The feud between Robert and Stephen had only gotten worse with the introduction of Amatis Graymark. Michael could see Stephen crossing the dining hall now, his blond hair and blue eyes inclined towards a girl with dark hair and round cheeks spotted with freckles. Stephen was head over heels for Amatis and had been since the day he met her at school over a year before. Amatis was quiet and kind, Stephen was studious and shy, yet they brought out the best in one another to anyone they came in contact with.
Stephen's smile faded as he came closer to the table. Amatis said something to him quietly and he glanced at Michael before sitting beside Josie. Amatis sat at the end of the table and busied herself with opening a milk carton and pouring some into two cups of tea sitting on their breakfast tray. A bloodstone ring sat on her left ring finger, her engagement ring from Stephen. Robert picked up his knife and buttered a piece of toast, the scrape, scrape, scrape of metal on bread the only noise heard at the table.
There were rumors about Amatis and her family, rumors she never put to rest. Stephen once told Michael that Amatis's father had died constructing an Institute in some far off land, and that her mother had never been the same after hearing news of his death. Michael had heard other things, that Amatis's mother had abandoned her and Lucian, her older brother, when they had been 16 and 12, and that Lucien had raised his sister until they were finally taken in by a family in Alicante.
"Michael. I got this last night," Stephen said, sliding a rolled up piece of paper over to Michael, who picked it up.
"Why would the Circle want you?" Robert asked, giving Stephen a once over. He reached across Michael and took the paper from Stephen. "They want real Shadowhunters, not… Herondales."
"What's the supposed to mean?" Michael asked. Robert shrugged.
"I have no idea. I woke up and the note was there," Stephen said, ignoring Robert. "My parents would kill me if I took up with an organization that questioned the Clave." He picked up his teacup and had a sip, meeting Michael's eyes.
"And do you always do what your parents tell you to do, Herondale?" Robert asked. He took a bite of toast and chewed, waited patiently for a reply. Stephen fidgeted. "Do you?"
"Leave him alone," Michael mumbled.
"If you say so," Robert said, still looking at Stephen.
"I can't go to the meeting even if I wanted to. Amatis and I have to go home this weekend, and we are leaving right after school. Amatis has a dress fitting and there are a few things we have to do for the wedding," Stephen said. He rested a hand on Amatis's upper back and gave her a smile she returned.
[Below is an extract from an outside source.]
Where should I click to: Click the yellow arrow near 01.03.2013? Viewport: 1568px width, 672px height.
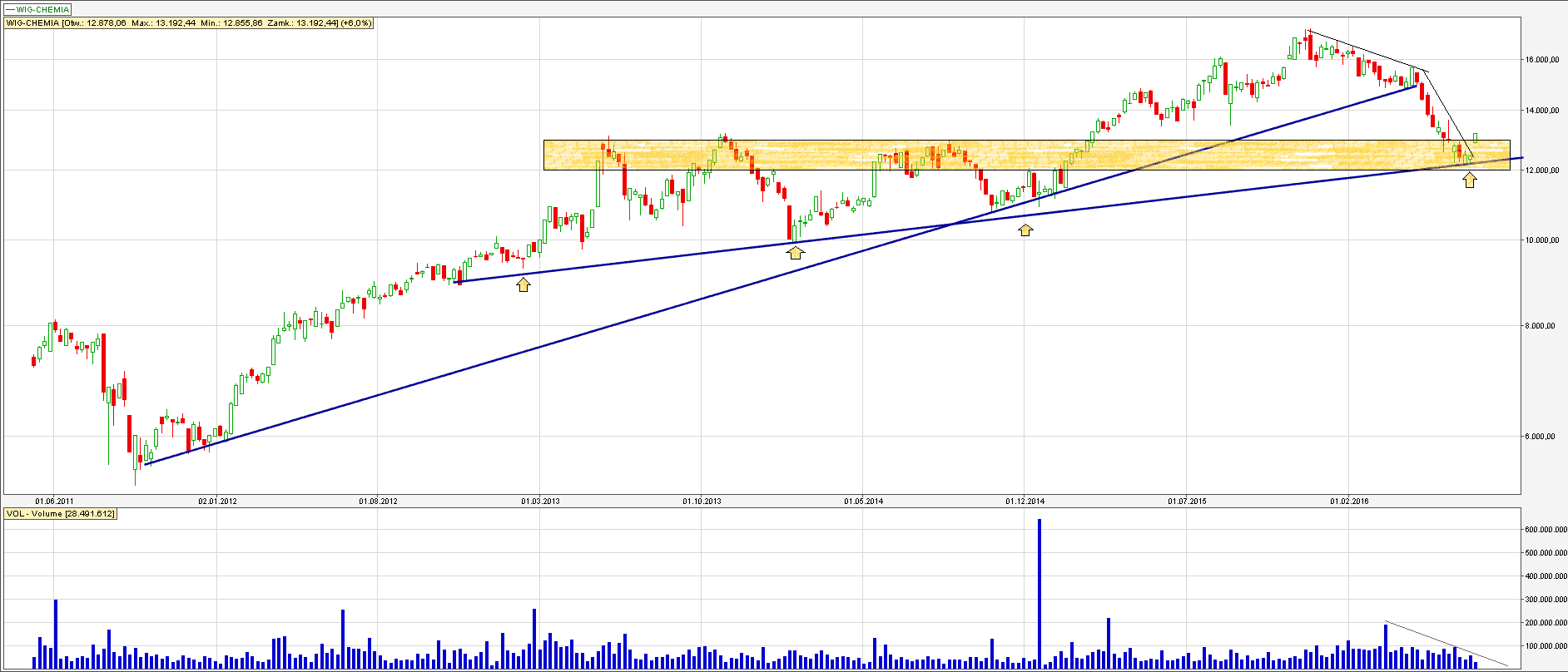[x=523, y=285]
"Convenient," Robert said.
"We should go visit your parents this weekend," Josie mumbled. She ran her fingertips up Michael's arm, causing him to relax at her touch. "We are going to be busy for the next few weekends, and then we have the wedding…"
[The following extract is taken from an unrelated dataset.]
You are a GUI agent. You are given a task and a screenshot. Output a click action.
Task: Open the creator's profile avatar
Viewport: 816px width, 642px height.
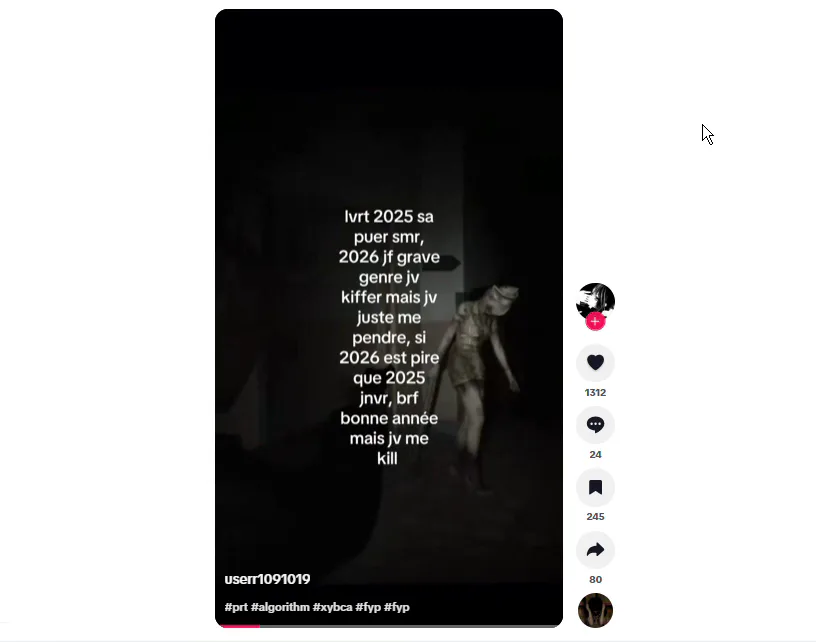click(x=595, y=302)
"I would only want to go for the day," Michael said. "Leave in the morning and return that night. It's too hard to pack things to stay the weekend. Besides…" Michael didn't want to admit that sometimes he felt like a stranger in his parent's home. Maybe it would be easier when he had Josie with him, acting as a buffer between he and his parents.
"Of course," Josie replied, "anything you want."
"I'll go to the meeting," Robert said. "Michael. Are you coming with me?" Robert turned his attention to Michael, as did everyone else at the table.
"If you say so," Michael said.
It wasn't until they had gotten to class and sat down that Michael spoke again. Stephen was at the front of the room, sitting at a desk by himself, and Michael had half a mind to go sit with him instead of Robert, who would no doubt fall asleep halfway through class, then wake up at the end of it assuming that Michael had taken notes for the both of them.
"I thought you were with Maryse last night," Michael mumbled. "If you were with her, how did you not know about the meeting?"
"I knew about it," Robert said, staring straight ahead at the blackboard, "I just didn't tell you."